Extracted material:
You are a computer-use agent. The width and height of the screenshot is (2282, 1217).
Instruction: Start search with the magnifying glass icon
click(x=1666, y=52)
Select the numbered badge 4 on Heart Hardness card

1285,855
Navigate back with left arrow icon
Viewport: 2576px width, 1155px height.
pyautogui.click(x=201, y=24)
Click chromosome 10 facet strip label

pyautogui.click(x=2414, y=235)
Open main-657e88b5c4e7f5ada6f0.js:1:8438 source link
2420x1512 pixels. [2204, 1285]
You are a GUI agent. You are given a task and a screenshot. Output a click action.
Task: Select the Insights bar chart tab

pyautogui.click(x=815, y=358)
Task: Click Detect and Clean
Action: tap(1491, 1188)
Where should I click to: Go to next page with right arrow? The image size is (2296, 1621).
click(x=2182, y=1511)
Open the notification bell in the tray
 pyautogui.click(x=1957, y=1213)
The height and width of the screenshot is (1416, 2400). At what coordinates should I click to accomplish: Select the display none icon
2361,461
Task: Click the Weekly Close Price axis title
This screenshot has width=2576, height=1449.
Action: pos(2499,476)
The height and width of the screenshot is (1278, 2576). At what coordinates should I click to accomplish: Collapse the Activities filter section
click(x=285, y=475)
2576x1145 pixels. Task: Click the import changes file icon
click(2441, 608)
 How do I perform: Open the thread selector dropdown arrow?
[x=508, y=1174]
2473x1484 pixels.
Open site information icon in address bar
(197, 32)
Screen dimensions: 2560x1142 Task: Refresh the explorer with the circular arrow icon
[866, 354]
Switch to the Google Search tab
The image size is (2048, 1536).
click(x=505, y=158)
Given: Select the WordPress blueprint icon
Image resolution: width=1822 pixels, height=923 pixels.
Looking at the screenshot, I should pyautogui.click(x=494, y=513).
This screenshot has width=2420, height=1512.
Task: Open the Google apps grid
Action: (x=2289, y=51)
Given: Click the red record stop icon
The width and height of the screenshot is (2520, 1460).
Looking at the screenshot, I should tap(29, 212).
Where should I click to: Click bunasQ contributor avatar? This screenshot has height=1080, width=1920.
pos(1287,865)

Required action: Once the line with "Given: Select the WordPress blueprint icon" is located in the data above, repeat it and every later line through the end, exactly.

Task output:
Given: Select the WordPress blueprint icon
Image resolution: width=1822 pixels, height=923 pixels.
Looking at the screenshot, I should pyautogui.click(x=494, y=513).
This screenshot has width=2420, height=1512.
Task: Open the Google apps grid
Action: (x=2289, y=51)
Given: Click the red record stop icon
The width and height of the screenshot is (2520, 1460).
Looking at the screenshot, I should tap(29, 212).
Where should I click to: Click bunasQ contributor avatar? This screenshot has height=1080, width=1920.
pos(1287,865)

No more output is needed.